Pharmaceutical Inspection Convention and Pharmaceutical Inspection Co-operation Scheme (jointly referred to as PIC/S), are two international instruments between countries and pharmaceutical inspection authorities, including FDA, to provide an active and constructive cooperation in the field of GMP. This organization aims to develop, implement and maintain a harmonized GMP standards and quality systems of inspectorates in the field of medicinal products. PIC/s, which is in parallel to EU GMP, started on 1970 and is continuously being adopted by other countries.
cGMP and PIC/s are implemented by US FDA and Europe FDA respectively in order to fulfill their responsibility: to guarantee that human and veterinary drugs, vaccines and other biological products and medical devices intended for human use are safe and effective. All activities involved in drug manufacturing and testing are regulated by these government institutions ensuring each steps are in accordance with the standard guidelines.
Part of the requirement in producing drugs, especially biologicals, is a cleanroom. This facility is specially designed and constructed in which; the air supply, air distribution, filtration of air supply, materials of construction, and operating procedures, are monitored to control airborne particle concentrations to meet appropriate cleanliness levels. Thus, FDA requires certain range of allowable number of particles per feet cube depending on the product to be produced and clean area classification. This entails validation of the facility to prove consistent compliance to the standard.
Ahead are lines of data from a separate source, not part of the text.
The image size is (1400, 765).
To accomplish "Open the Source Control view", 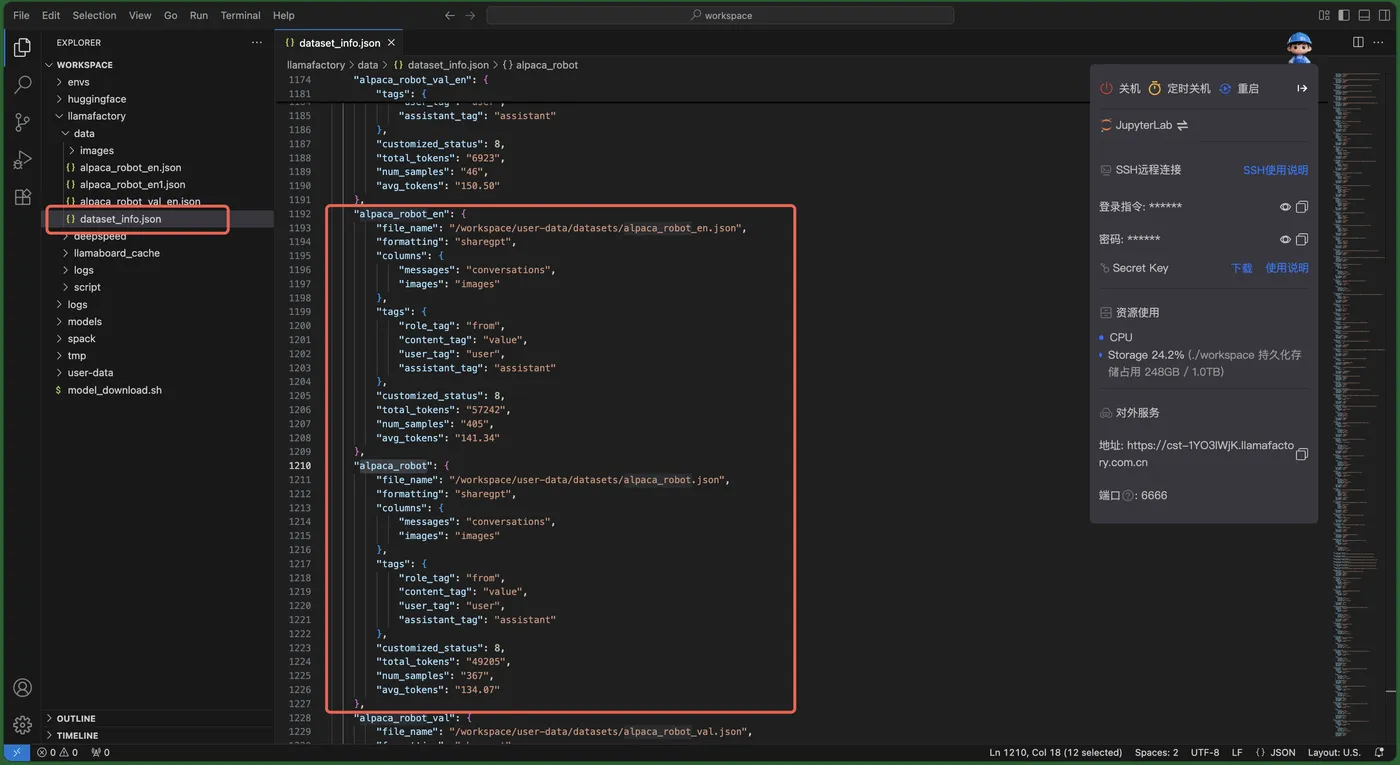I will coord(22,122).
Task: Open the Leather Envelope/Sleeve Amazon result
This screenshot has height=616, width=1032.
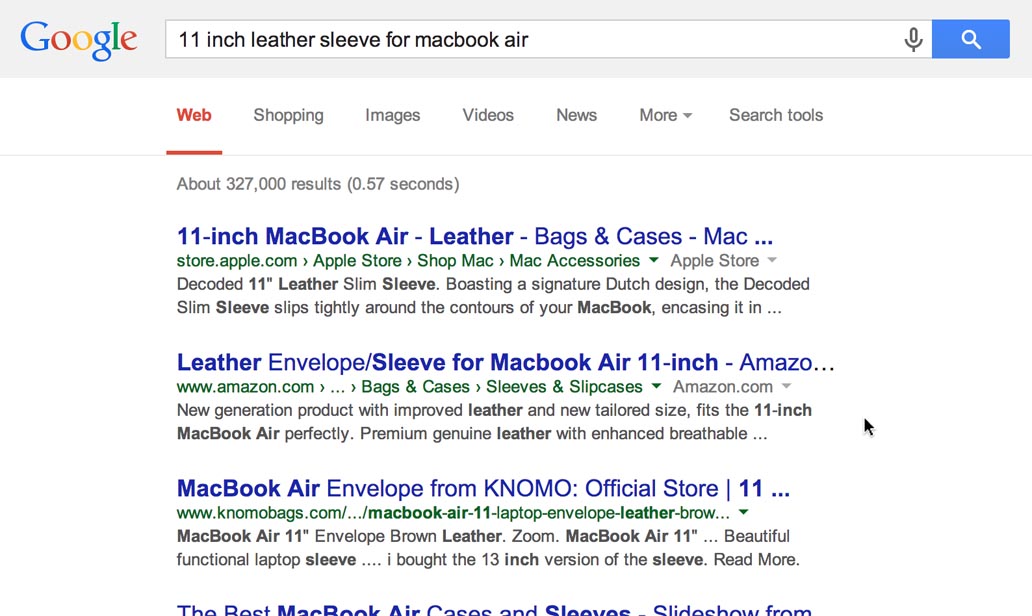Action: click(x=505, y=362)
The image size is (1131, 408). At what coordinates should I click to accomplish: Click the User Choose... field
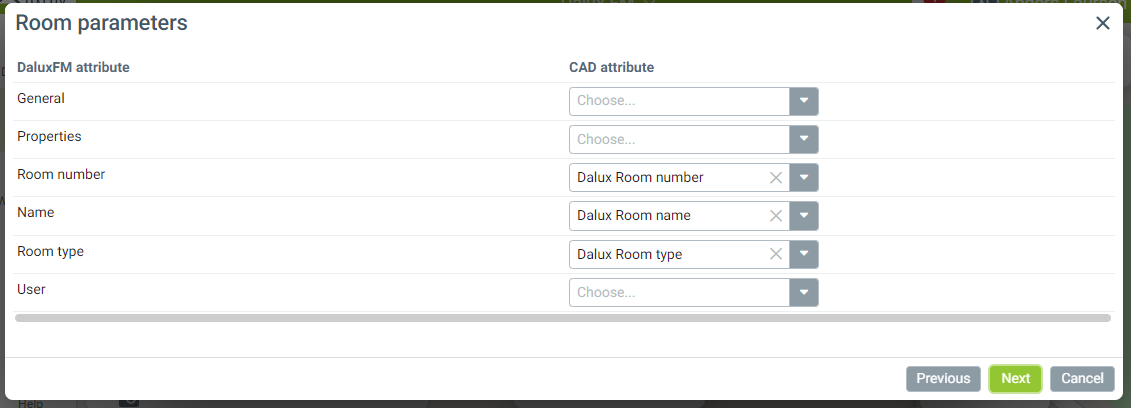pos(679,293)
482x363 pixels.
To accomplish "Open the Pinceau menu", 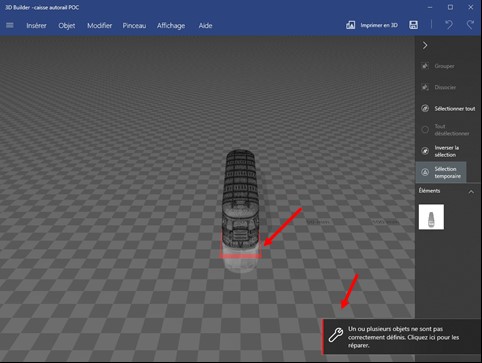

As defined by PIC/s PE 009-12(Part II), validation is a documented program that provides a high degree of assurance that a specific process, method, or system will consistently produce a result meeting pre-determined acceptance criteria. PIC/s identified four phases of performance testing: Design Qualification (DQ), Installation Qualification (IQ), Operation Qualification (OQ) and Performance Qualification (PQ). Execution of validation starts from designing a facility or formulating a process up to monitoring the performance. This is also applied for every major changes that may impart an effect on product quality: product formulation, process or major equipment.
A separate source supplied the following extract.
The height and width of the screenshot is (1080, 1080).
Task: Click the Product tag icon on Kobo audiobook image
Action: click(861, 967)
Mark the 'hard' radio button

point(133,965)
On the other hand, US FDA also issued a cGMP guideline specifically for Sterile Drug Products Produced by Aseptic Processing. It states that “Clean area control parameters should be supported by microbiological and particle data obtained during qualification studies. Initial cleanroom qualification includes, in part, an assessment of air quality under as-built, static conditions. It is important for area qualification and classification to place most emphasis on data generated under dynamic conditions (i.e., with personnel present, equipment in place, and operations ongoing). An adequate aseptic processing facility monitoring program also will assess conformance with specified clean area classifications under dynamic conditions on a routine basis”.